> **Pixel coordinate grounding data**
______

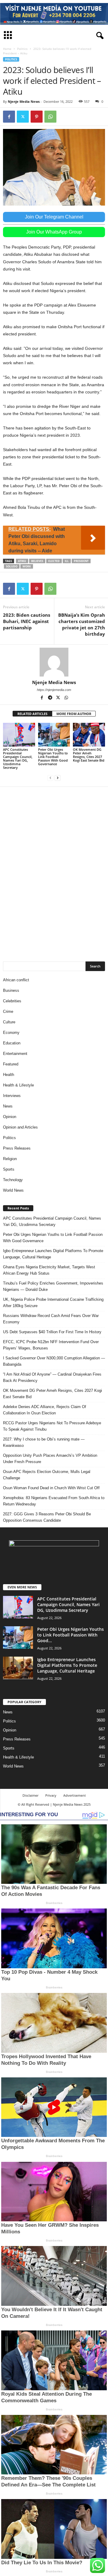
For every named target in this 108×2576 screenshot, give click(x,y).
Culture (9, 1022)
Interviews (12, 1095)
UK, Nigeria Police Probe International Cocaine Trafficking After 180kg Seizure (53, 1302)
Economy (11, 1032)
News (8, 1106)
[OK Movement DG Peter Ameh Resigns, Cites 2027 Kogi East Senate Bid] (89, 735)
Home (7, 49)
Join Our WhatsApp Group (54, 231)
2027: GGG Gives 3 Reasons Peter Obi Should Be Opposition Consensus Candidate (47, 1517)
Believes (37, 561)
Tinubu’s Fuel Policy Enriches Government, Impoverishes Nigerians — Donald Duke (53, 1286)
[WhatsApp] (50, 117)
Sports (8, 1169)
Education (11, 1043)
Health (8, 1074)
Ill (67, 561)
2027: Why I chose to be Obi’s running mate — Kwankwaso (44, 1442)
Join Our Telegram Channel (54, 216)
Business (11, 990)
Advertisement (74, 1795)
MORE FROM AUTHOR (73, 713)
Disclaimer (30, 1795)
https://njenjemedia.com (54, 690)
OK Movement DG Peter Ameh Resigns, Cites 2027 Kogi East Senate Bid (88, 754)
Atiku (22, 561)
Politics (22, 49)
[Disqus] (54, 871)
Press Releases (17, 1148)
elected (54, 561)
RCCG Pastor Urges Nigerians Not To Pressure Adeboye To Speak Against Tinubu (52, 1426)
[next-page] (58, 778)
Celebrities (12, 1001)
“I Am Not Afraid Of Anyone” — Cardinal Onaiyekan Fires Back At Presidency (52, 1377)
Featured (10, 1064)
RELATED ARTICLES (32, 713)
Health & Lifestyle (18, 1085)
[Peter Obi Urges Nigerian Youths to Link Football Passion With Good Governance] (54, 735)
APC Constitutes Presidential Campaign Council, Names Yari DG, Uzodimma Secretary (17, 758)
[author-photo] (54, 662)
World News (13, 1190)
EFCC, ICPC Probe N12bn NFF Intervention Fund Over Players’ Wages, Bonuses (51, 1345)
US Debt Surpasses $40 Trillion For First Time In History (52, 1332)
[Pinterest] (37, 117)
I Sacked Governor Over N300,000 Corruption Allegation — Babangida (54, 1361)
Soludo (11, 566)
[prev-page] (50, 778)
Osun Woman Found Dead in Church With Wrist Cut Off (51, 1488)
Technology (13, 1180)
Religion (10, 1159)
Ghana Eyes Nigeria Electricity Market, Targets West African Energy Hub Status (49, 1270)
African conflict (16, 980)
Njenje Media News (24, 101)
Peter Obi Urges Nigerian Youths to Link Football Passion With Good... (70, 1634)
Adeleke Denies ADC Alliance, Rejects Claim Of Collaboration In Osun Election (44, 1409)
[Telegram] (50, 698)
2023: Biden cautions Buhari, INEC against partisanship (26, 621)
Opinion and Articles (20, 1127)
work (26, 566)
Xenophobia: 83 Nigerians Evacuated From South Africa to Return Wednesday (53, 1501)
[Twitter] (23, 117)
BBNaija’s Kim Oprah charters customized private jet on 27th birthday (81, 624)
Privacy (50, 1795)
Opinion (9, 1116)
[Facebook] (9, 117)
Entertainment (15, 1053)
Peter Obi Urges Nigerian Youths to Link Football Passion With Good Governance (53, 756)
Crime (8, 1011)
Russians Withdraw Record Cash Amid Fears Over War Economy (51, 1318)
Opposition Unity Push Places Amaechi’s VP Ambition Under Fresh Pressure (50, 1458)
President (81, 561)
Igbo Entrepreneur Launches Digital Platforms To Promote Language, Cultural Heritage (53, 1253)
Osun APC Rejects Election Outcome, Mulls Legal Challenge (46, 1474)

______

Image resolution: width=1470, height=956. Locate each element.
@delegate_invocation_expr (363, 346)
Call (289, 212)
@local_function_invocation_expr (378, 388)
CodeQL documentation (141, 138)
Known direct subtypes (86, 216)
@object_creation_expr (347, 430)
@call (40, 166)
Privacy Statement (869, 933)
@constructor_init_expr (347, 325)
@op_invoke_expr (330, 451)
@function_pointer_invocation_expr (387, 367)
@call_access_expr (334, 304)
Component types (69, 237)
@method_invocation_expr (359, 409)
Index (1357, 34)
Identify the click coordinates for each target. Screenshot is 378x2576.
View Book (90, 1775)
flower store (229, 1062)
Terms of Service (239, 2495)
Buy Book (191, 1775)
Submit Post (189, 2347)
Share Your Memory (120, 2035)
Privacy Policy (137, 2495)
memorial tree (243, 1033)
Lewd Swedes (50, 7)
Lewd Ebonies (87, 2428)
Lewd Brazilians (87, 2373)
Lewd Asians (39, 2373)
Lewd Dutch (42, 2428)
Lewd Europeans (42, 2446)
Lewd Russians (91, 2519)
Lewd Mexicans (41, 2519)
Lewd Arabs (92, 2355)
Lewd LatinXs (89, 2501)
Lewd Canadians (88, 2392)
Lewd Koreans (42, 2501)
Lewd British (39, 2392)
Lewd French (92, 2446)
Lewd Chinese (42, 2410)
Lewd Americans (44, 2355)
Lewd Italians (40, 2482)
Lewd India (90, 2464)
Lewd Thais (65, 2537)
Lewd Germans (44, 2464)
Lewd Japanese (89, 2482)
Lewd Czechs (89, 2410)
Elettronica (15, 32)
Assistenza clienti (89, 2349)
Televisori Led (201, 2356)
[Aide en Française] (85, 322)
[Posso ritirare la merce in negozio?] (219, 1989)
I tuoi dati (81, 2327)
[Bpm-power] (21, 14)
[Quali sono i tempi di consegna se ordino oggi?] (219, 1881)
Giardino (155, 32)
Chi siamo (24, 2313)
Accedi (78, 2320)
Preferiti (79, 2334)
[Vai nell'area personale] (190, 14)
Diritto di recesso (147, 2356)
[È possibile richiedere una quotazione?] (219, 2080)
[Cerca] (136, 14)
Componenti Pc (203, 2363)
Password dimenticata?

______

> **Task to complete**
Collect each line above holding the string "Ameh".

> **Answer to this task**
[OK Movement DG Peter Ameh Resigns, Cites 2027 Kogi East Senate Bid] (89, 735)
OK Movement DG Peter Ameh Resigns, Cites 2027 Kogi East Senate Bid (88, 754)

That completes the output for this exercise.